TASK TO CARRY OUT:
What is needed is an exact copy of the line that contains "You are a computer-use" and of all later lines to the end of the records below, with no other lines.
::: DATA EXCERPTS :::
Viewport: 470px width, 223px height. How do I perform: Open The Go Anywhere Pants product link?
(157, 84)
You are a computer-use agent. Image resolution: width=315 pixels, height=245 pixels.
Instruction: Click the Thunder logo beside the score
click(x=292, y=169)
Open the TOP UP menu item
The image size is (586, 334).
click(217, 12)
:::
WRITTEN REPLY:
You are a computer-use agent. Image resolution: width=315 pixels, height=245 pixels.
Instruction: Click the Thunder logo beside the score
click(x=292, y=169)
Open the TOP UP menu item
The image size is (586, 334).
click(217, 12)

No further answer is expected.